*** Opening DATA SECTION ***

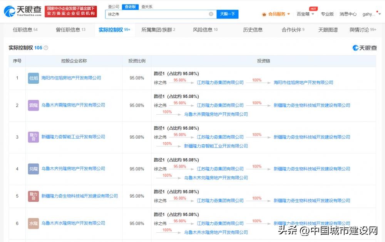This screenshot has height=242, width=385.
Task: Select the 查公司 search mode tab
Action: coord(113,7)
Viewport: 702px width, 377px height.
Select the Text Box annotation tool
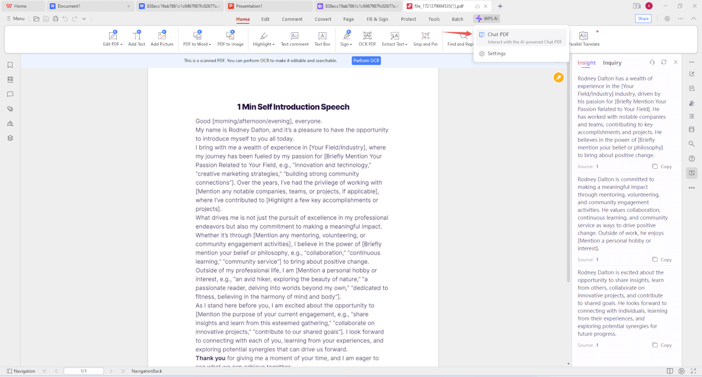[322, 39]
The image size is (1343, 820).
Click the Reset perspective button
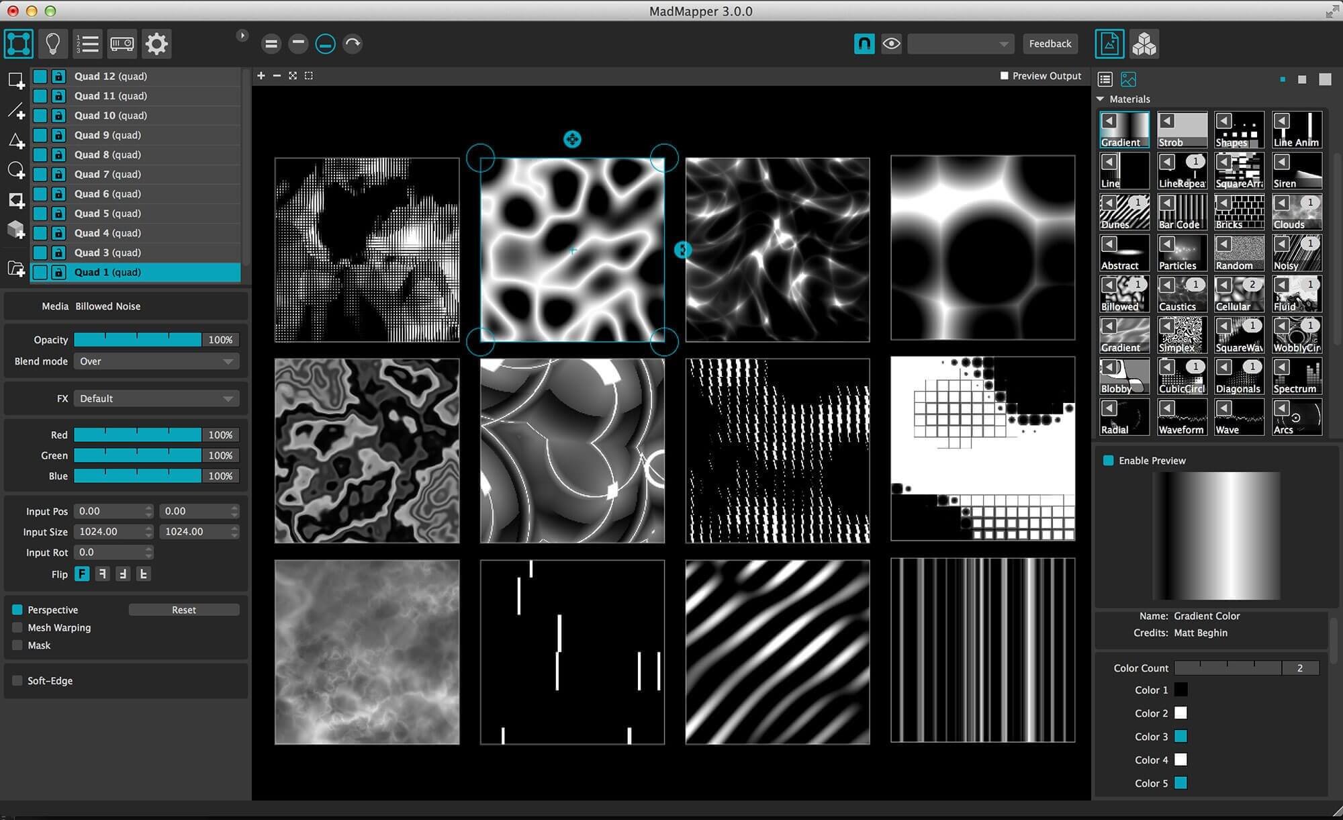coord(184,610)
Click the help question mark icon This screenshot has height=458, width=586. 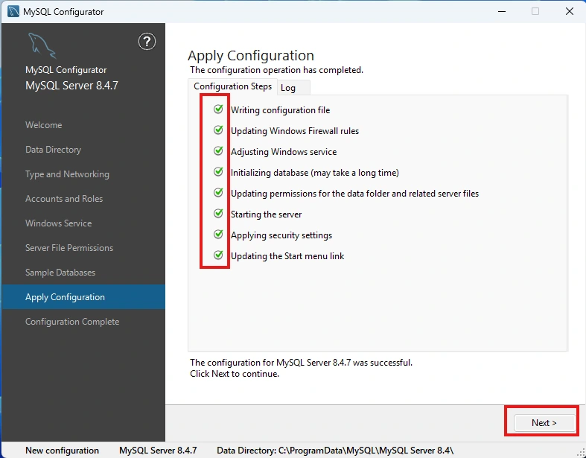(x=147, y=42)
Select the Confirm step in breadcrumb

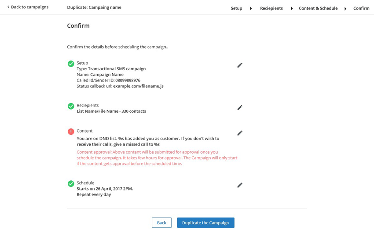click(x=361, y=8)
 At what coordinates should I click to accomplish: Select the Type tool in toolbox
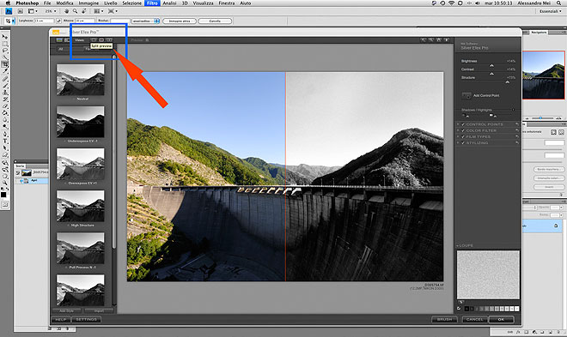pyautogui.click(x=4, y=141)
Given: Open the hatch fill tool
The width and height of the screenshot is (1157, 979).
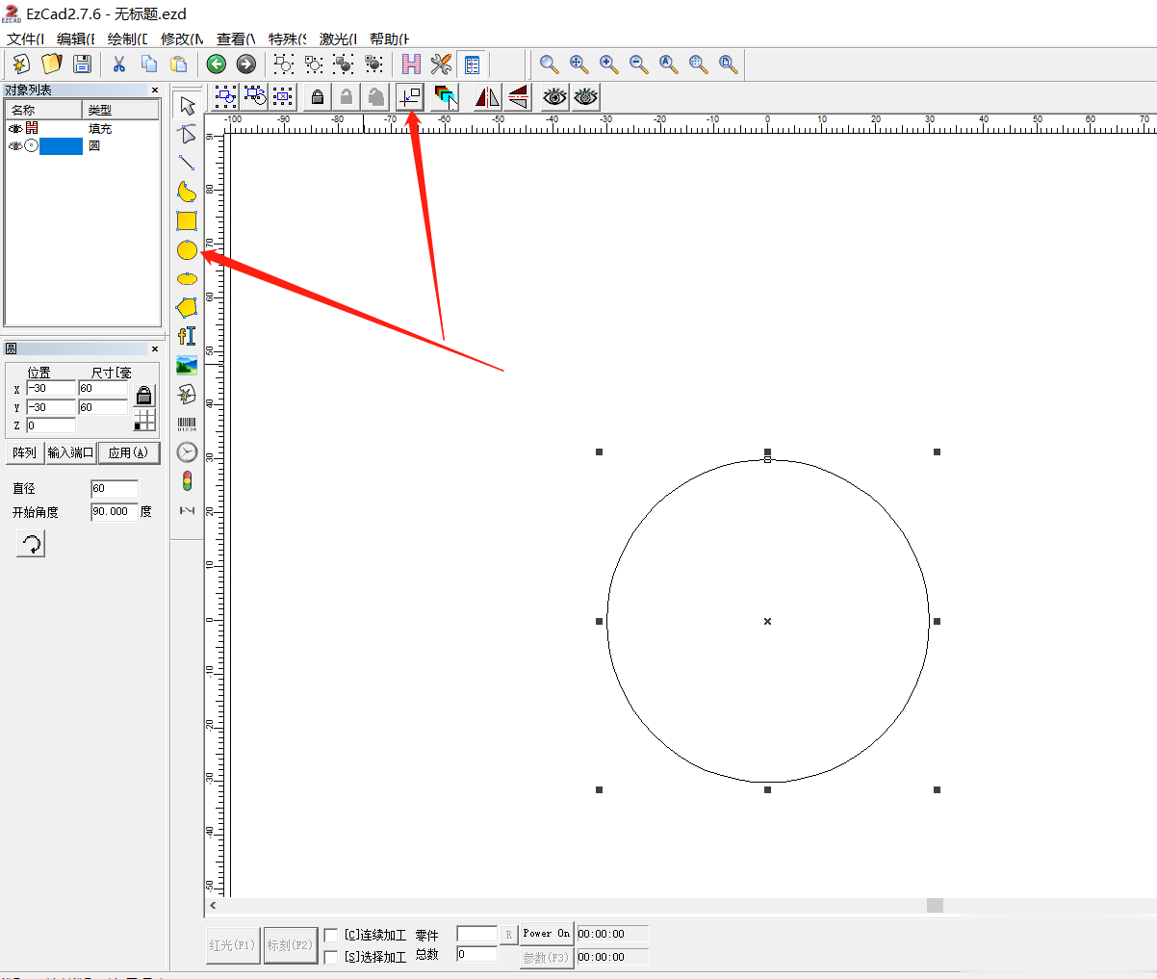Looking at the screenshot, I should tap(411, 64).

*** Closing DATA SECTION ***

• _THE PROBLEM_
Omit the pictures. Write out exactly the lines from the one containing "Given: Open the hatch fill tool" through the last line of the entries, both of them included.

• _RESULT_
Given: Open the hatch fill tool
The width and height of the screenshot is (1157, 979).
Looking at the screenshot, I should tap(411, 64).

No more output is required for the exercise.